Diebler could become a long shot to make the team, but there are a few positives that follow the former Buckeye.

He is a very accurate shooter, as he averaged over 50 percent from three-point range last season for Ohio State. Like Jimmer Fredette, Diebler's range is limitless, as he can make shots from all over the court.

He also rarely takes "bad" shots and is not scared to put the ball on the floor. The guard can also move down the hardwood quickly in transition in hopes of easy buckets. This also gives the Blazers a fathomable ability to spread the ball around and get players wide open.
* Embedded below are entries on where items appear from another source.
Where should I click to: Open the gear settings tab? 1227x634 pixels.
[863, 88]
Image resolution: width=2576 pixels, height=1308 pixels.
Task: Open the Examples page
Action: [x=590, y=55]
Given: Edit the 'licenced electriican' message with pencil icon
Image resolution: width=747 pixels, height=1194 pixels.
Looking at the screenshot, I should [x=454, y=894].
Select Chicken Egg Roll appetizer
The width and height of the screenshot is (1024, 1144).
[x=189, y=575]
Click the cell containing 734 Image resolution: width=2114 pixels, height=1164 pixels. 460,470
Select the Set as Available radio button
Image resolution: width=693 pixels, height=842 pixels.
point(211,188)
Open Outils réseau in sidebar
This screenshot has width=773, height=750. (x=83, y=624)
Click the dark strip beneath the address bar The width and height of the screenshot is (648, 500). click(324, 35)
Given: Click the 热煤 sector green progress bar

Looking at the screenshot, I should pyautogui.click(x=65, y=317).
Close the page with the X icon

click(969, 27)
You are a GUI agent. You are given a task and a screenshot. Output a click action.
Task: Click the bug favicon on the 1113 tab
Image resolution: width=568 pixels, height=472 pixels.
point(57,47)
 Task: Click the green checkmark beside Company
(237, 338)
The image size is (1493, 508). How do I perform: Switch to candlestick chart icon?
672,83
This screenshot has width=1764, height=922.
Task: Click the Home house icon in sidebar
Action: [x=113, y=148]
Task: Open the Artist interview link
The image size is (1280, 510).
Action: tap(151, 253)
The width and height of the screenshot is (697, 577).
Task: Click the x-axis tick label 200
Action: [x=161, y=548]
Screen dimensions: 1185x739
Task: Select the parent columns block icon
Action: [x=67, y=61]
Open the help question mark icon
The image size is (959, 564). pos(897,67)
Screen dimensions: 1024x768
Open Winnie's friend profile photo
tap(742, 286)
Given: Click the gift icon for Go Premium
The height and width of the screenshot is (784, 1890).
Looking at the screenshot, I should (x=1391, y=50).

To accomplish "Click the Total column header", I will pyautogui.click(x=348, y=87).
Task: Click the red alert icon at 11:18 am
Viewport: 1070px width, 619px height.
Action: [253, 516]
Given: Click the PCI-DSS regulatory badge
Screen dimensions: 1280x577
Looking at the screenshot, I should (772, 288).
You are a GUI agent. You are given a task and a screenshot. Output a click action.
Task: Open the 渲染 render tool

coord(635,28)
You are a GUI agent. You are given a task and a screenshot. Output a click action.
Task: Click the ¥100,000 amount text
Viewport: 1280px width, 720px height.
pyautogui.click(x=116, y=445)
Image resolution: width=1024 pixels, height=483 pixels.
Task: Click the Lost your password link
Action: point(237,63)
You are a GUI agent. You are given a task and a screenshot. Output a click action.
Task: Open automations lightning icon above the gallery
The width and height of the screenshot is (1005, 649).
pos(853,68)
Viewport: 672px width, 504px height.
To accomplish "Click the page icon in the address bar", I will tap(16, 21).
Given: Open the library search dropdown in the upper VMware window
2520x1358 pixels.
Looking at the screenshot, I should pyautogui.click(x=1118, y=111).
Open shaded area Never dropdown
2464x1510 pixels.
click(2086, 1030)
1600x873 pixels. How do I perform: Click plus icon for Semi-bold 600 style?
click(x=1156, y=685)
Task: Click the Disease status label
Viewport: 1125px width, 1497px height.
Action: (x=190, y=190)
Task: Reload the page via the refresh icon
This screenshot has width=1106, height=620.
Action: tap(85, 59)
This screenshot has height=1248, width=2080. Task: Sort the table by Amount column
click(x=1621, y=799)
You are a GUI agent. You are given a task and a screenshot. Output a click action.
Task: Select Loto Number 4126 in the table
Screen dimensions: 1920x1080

The shooting guard also stands at 6'6", which gives him an advantage over most people that play the same position. This means that Diebler has the ability to separate himself from his defenders and shoot over them.

Like first-round selection Nolan Smith, Diebler also has a very high basketball IQ and could learn the plays quicker than most.

His offensive game could potentially be great, as he reminds me of Kyle Korver. Diebler may not be considered a starter or a sixth man, but he could become a very viable option for a three-point specialist.

As of now, it is not certain if he will make the team, but with a good number of positives, there should be no surprise if he makes the 15-man roster. If he does make the team, he may be at the very end of the bench, but he could still help the team if they needed him.

Portland was not done selecting either. The Blazers received small forward Tanguy Ngombo from Dallas in the three-team trade that also netted them Raymond Felton.

There is not a very good chance that Ngombo will make the team, and there is a very strong possibility that he will not even make it to the NBA this season anyway. He is definitely a long shot to make the 15-man roster.

Throughout the draft, I was surprised that the Blazers did not use any of their selections on a big man, something that they desperately need.

LaMarcus Aldridge is arguably the cornerstone and building block of the future, but he can't do it all by himself in the frontcourt. Marcus Camby lines up beside him at center, but it is not known whether he will return to the NBA for the 2011-12 season.

After Aldridge and Camby, the Blazers really do not have any suitable players. They will likely try to sign one or two frontcourt players in free agency, but I always speculated that they would end up taking a big man in the first round (my mock draft had them taking Kenneth Faried).

Overall, the Blazers had one of the best nights, as they got younger and better at the point guard position. They still need help in the frontcourt, but they should make a run at a few players in free agency.